Despite the moans and breast-beating, the political press, I've come to believe, is a pretty good market mechanism. Its widely perceived flaws are actually strengths that serve the public well. While it's a fair bet something close to half the public will be at least mildly unhappy with the choice the other half makes in tomorrow's presidential contest, that's not to say the selection is bad, or harmful or even overly influenced by the dreaded beast of spin. Quite the opposite: Thanks to my colleagues in the political media--opinionizers, pure reporters, and the increasingly prevalent hybrids--I think we will end up making the right choice, however unsavory it may seem.
This rosy view contrasts, I know, with the more cynical opinion favored by elites, so I feel compelled to explain.
The greatest change in presidential campaigning is information ubiquity. It's common to acknowledge the death of party machines and the rise of the empowered electorate, but I'm not sure any but the most seasoned political reporters or addicted political junkies understand how profound this change has been.
We all know the days when Ohio fat cat Marcus A. Hannah and his cronies could hand-pick William McKinley for the presidency are long gone, and that a form of direct democracy, the primary system, has arisen in his stead. But a similar evolution has taken place in the political media. Once dominated by a handful of anointed king makers--the columnist Walter Lippmann, Time's Hugh Sidey, in more recent years Johnny Apple of The New York Times--it's been flooded by new entrants.
They dissect candidates' biographies until no pecadillo is uncovered, or at least unrumored. They debate the meaning of obscure lines dug from the bowels of chicken barbecues and the Congressional Record like medieval monks mooting doctrine. Their opinions, conclusions, and facts flow across a three dimensional communications matrix--encompassing broad-
cast, print and Internet; local, national and international; trickle-down and well-up--so that by the time We The People are called upon to make a decision, we know all. And I mean all.
Is there anyone who doesn't know Albert Gore Jr. is more than a bit feckless and unlikable? Could there be a soul unaware George W. Bush, however pleasant, is not the brightest bulb in the chandelier? Could anyone not understand that Pat Buchanan deliberately aims appeals at racists and Jew-haters, the better to keep his profile (and post-election speaking opportunities) high? That Pat barely cracks 1% in polls shows his message is clear, understood and irksome (and ought to give CNN pause when the quadrennial question of rehiring Mr. Buchanan for "Crossfire" returns).
That's what I mean by a market mechanism.
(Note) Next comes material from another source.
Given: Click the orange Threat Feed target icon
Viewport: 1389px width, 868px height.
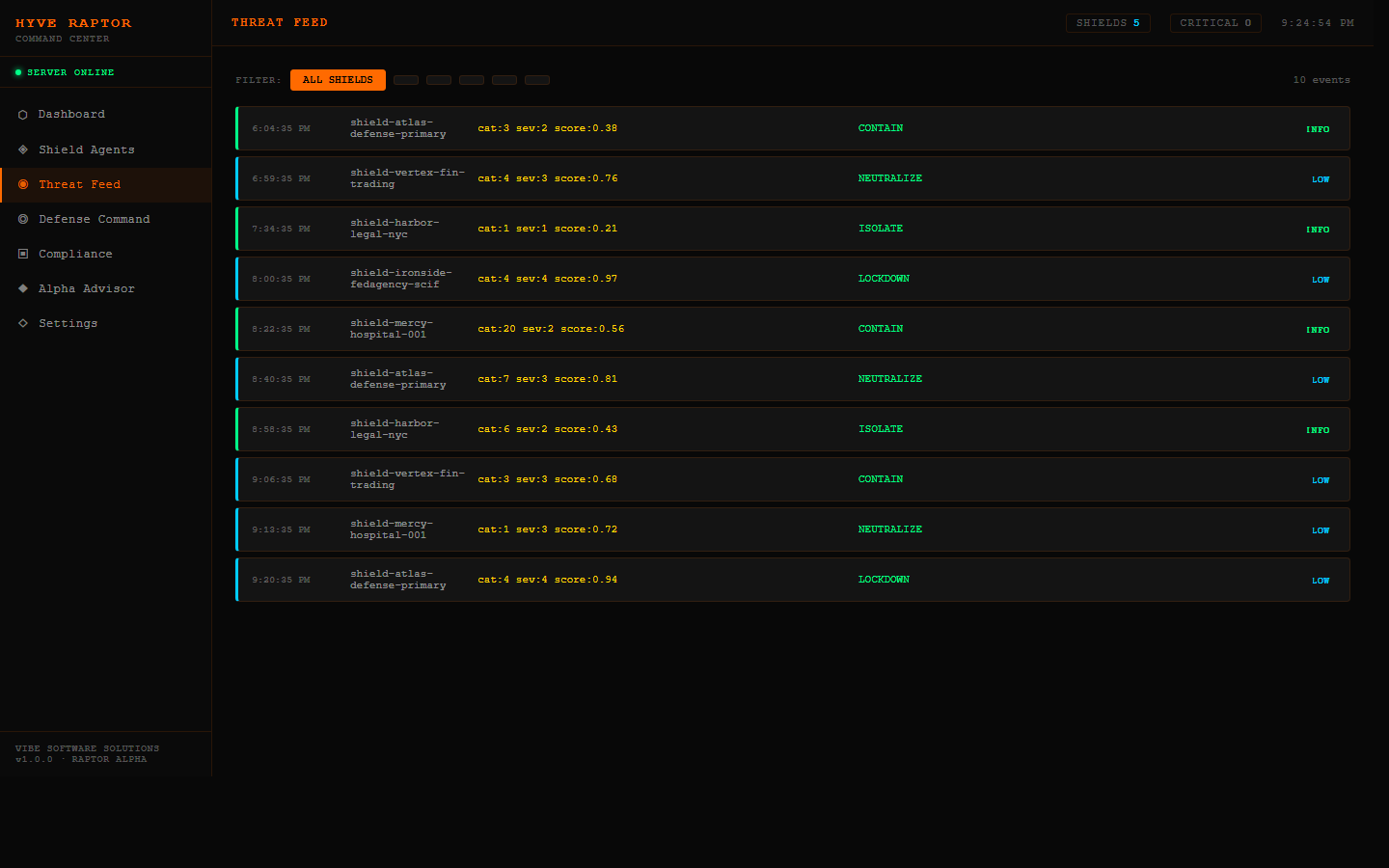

Our choice tomorrow will be informed by knowledge--knowledge shaken loose by the political media.
There are those who bemoan this state of affairs, and yearn for a return (slightly modified, perhaps) to the days of secrecy, the period when (as Lippmann had it in his classic, "Public Opinion") an elite press conspired with an enlightened leadership to deliver to the people what we needed to know, what they deemed we should know.
Without such edifying collaboration, so the argument goes, we will never again get a Franklin Roosevelt, capable of leading us through world wars and terrible choices.
The arrogance of that notion notwithstanding, it's also historical hogwash. We knew Ronald Reagan was lazier and less detail-oriented than Jimmy Carter, but we elected him and got tax reform and, shortly after his term concluded, the end of the Soviet Union. We knew Bill Clinton was a prevaricating sex fiend, but we elected him as a moderate and got welfare and budget reform in the bargain. During the era of the backroom and colluding media, meanwhile, we got many more Hardings than Lincolns.
So whatever happens tomorrow--however depressed you become--please don't blame the media. With all the information in the ether, any fault is with ourselves.